Stretchy “conveyor belt” slows the Sun

Full disc image of the Sun

The Sun goes through an 11-year cycle of high and low activity. The quiet phase of solar cycle 23, just passed, was unusually long.

  • Last solar cycle had longer “quiet phase” than usual
  • Due to changes in the Sun’s equator-to-pole plasma flow
  • The flow reached the poles instead of turning back earlier

A new study of the unusually long solar cycle that ended in 2008 suggests that one reason for its length could be a stretching of the Sun’s “conveyor belt”…a current of plasma that circulates between the Sun’s equator and its poles.

The Sun goes through cycles lasting approximately 11 years that include phases with increased magnetic activity, more sunspots, and more solar flares, and then phases with less activity.

The level of solar activity can affect navigation and communications systems on Earth.

Diagram showing equator-to-pole plasma flow on the Sun

Looking into the Sun's surface layer. Normally, the plasma flow from the equator turns back before reaching the poles (left), but in solar cycle 23 it reached practically all the way to the pole.

Puzzlingly, solar cycle 23, which ended in 2008, lasted longer than previous cycles, with a prolonged phase of low activity that had scientists baffled.

The study was conducted by Mausumi Dikpati, Peter Gilman, and Giuliana de Toma, all scientists with the High Altitude Observatory of the National Centre for Atmospheric Research (NCAR), and by Roger Ulrich at the University of California, Los Angeles.

The NCAR analysis suggests that one reason for the long cycle could have been changes in the Sun’s conveyor belt.

Just as Earth’s global ocean circulation transports water and heat around the planet, the Sun has a conveyor belt in which plasma flows along the surface from the equator toward the poles, sinks, and returns toward the equator, transporting magnetic energy along the way.

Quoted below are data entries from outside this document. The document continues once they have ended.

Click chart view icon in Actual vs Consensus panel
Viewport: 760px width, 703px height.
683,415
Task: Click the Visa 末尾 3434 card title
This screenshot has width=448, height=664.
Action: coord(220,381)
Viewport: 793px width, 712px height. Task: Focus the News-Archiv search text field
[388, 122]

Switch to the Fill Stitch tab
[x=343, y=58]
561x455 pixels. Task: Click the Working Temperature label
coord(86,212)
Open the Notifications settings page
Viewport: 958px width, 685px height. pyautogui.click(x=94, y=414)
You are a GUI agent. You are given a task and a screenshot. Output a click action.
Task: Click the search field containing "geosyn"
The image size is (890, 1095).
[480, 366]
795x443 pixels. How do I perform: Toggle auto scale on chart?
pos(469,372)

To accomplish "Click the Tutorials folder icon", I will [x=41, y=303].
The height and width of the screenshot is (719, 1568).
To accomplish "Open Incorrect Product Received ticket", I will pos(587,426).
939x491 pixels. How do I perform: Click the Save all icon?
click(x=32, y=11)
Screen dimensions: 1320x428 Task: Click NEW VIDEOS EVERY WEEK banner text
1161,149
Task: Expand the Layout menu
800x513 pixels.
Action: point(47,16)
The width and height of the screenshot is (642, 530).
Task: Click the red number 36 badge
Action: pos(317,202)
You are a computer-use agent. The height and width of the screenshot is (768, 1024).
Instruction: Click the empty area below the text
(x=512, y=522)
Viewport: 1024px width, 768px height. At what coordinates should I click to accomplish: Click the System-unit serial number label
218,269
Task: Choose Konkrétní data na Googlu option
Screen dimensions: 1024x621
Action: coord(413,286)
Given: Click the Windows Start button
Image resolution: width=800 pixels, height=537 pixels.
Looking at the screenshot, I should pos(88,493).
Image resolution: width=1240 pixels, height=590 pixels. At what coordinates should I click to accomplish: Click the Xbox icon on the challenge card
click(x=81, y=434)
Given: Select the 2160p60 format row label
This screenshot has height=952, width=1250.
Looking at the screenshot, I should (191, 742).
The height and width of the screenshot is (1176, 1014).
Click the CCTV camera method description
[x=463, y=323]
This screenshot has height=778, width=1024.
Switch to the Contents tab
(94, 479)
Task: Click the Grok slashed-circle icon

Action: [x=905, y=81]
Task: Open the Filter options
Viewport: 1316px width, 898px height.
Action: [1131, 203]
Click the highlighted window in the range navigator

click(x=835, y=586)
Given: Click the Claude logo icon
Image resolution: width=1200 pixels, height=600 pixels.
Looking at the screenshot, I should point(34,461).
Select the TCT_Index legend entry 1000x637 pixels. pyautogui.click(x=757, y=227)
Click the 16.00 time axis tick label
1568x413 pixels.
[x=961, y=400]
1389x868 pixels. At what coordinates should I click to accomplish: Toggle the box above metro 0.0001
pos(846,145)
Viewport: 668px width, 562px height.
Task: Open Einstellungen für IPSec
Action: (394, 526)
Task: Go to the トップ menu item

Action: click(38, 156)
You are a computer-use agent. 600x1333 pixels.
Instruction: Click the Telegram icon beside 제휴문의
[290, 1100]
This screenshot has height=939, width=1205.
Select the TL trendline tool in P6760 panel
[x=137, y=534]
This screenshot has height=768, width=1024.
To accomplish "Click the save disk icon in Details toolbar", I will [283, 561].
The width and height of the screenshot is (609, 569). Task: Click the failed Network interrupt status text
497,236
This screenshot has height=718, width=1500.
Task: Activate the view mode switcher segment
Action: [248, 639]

Recent measurements gathered and analysed by Ulrich and colleagues show that in solar cycle 23, the poleward flow extended all the way to the poles, while in previous cycles the flow turned back toward the equator at about 60 degrees latitude.

Furthermore, the return flow was slower in cycle 23 than in previous cycles.

In 2004, the NCAR team’s computer model successfully predicted that cycle 23 would last longer than usual.

Adapted from information issued by NCAR / UCAR / Big Bear Solar Observatory.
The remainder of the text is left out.